* _Provided data_
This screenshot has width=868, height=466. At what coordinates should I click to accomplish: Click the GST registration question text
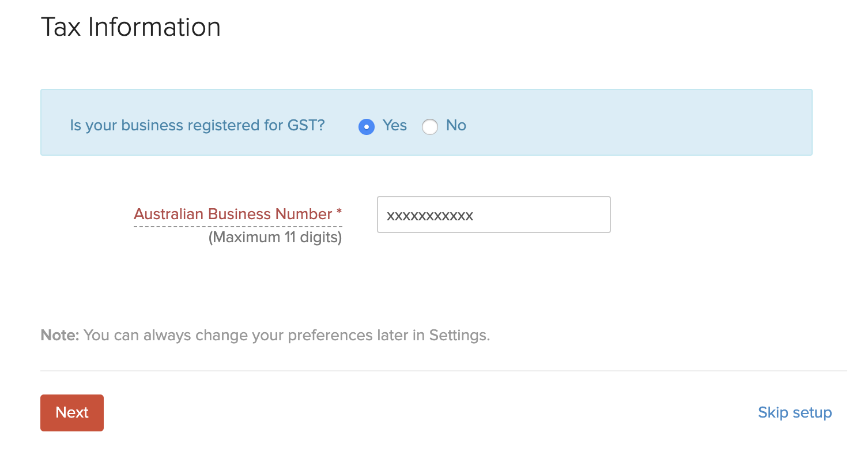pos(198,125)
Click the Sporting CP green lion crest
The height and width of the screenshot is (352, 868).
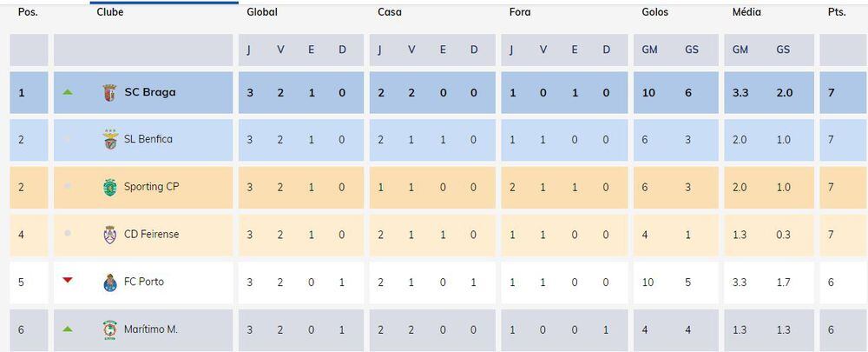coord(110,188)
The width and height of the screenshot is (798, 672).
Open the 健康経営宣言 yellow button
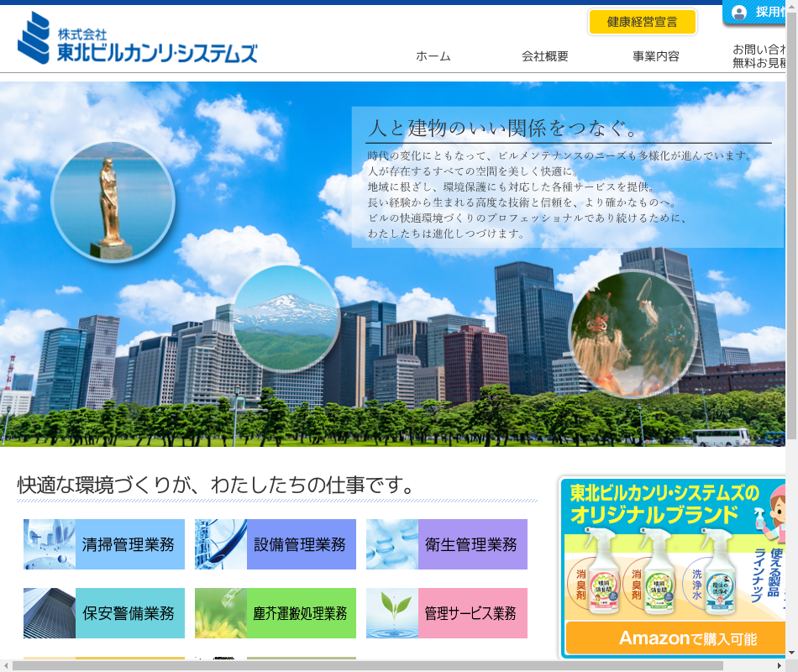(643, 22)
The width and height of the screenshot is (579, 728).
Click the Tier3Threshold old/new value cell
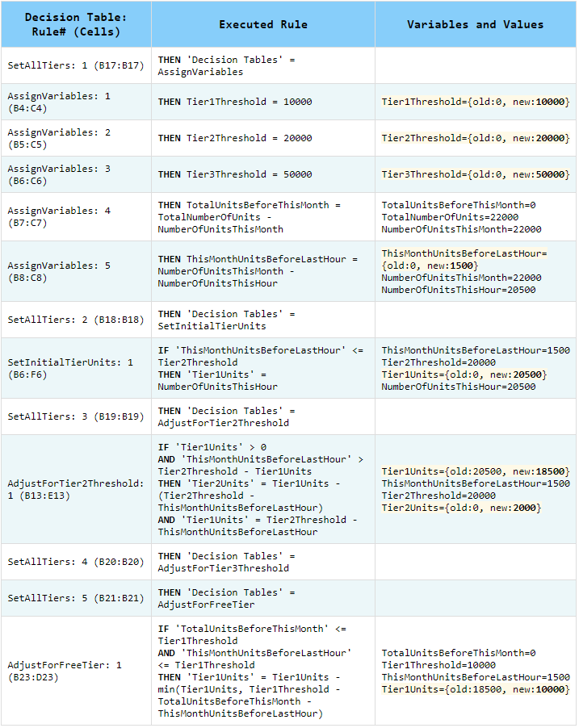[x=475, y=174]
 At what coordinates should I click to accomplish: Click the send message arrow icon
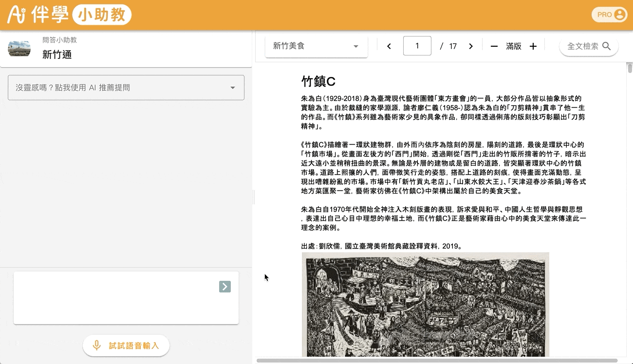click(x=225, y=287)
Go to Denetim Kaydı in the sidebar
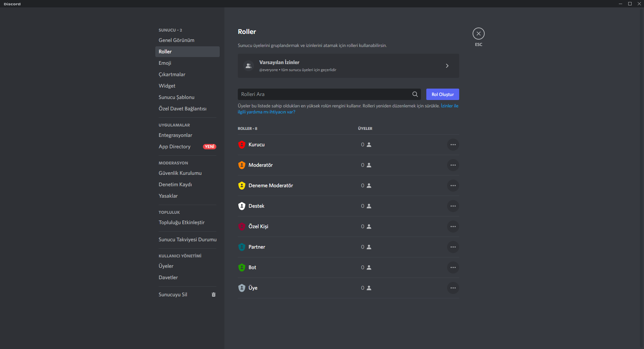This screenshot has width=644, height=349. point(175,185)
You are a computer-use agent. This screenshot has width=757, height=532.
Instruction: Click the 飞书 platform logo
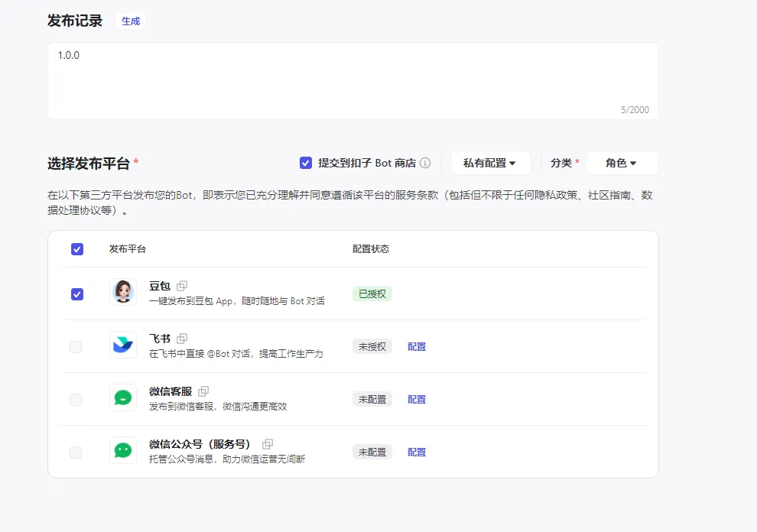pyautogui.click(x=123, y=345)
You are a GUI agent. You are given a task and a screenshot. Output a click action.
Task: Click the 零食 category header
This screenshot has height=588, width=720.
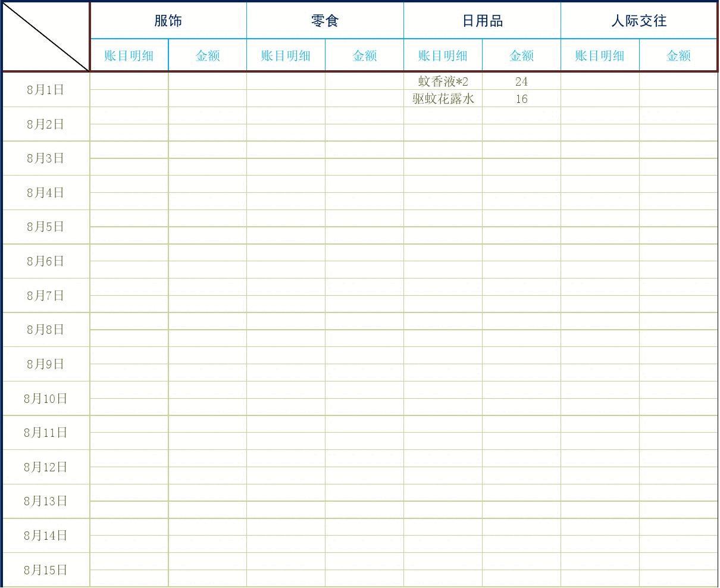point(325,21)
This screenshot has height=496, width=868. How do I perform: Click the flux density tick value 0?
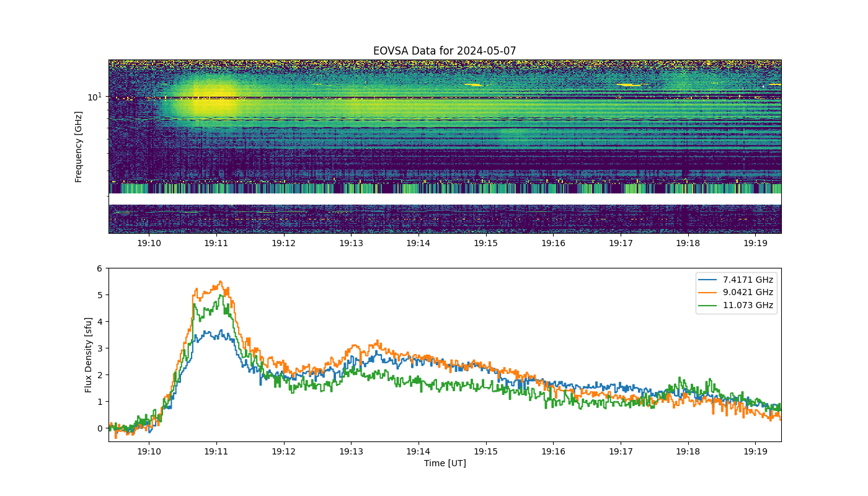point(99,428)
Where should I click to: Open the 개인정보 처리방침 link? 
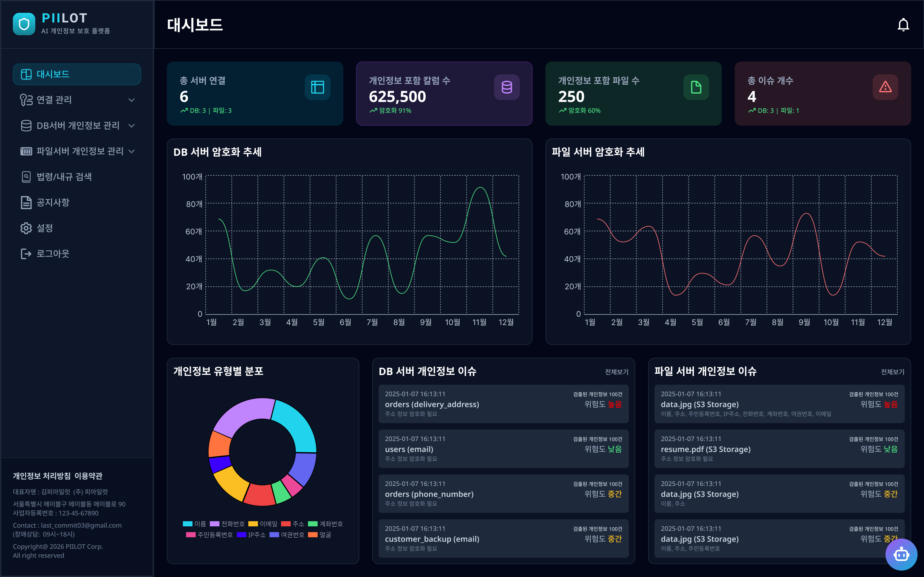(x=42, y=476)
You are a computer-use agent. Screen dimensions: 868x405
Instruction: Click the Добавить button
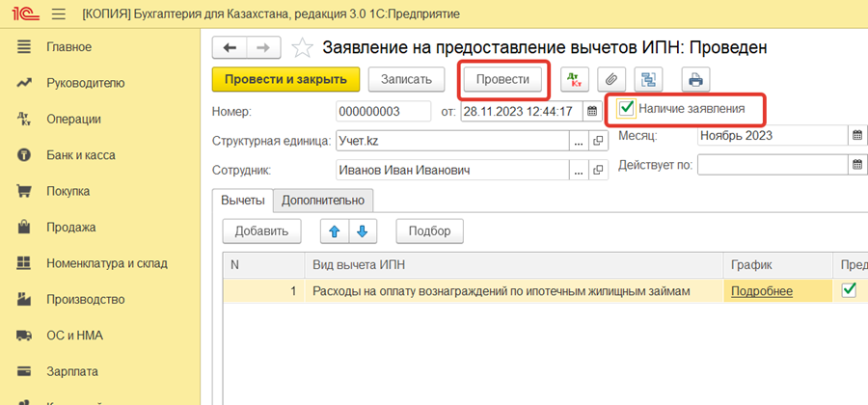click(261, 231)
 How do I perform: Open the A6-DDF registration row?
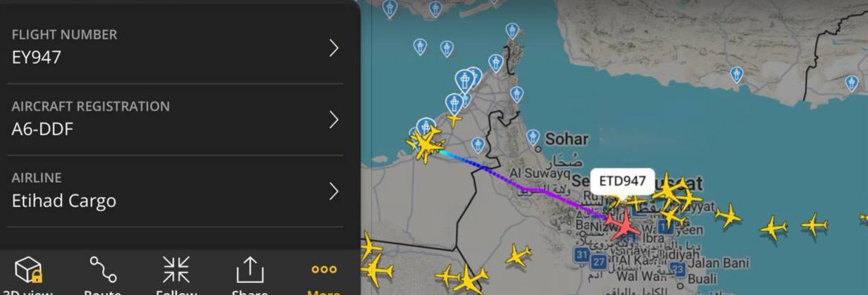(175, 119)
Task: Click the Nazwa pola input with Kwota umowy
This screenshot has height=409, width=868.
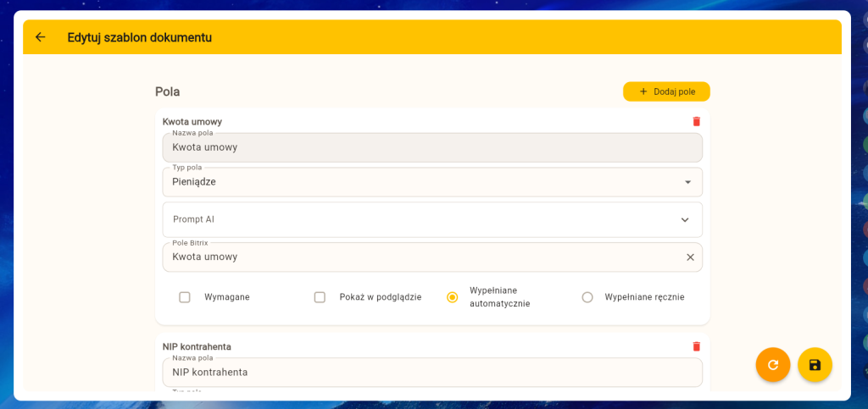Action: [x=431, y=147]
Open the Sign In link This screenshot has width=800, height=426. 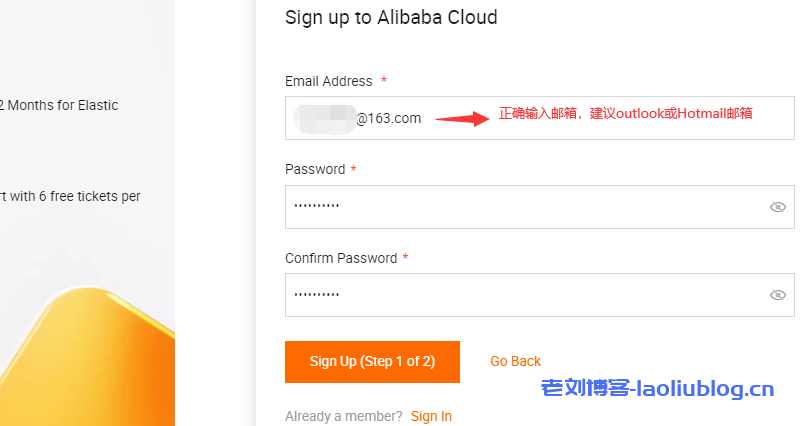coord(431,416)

* _Problem details_
Return each line of the data above that includes the word "agent".

* _Response below_
You are a computer-use agent. This screenshot has width=757, height=532.
You are a GUI agent. You are given a task and a screenshot. Output a click action.
You are a computer-use agent. Screen dimensions: 868x405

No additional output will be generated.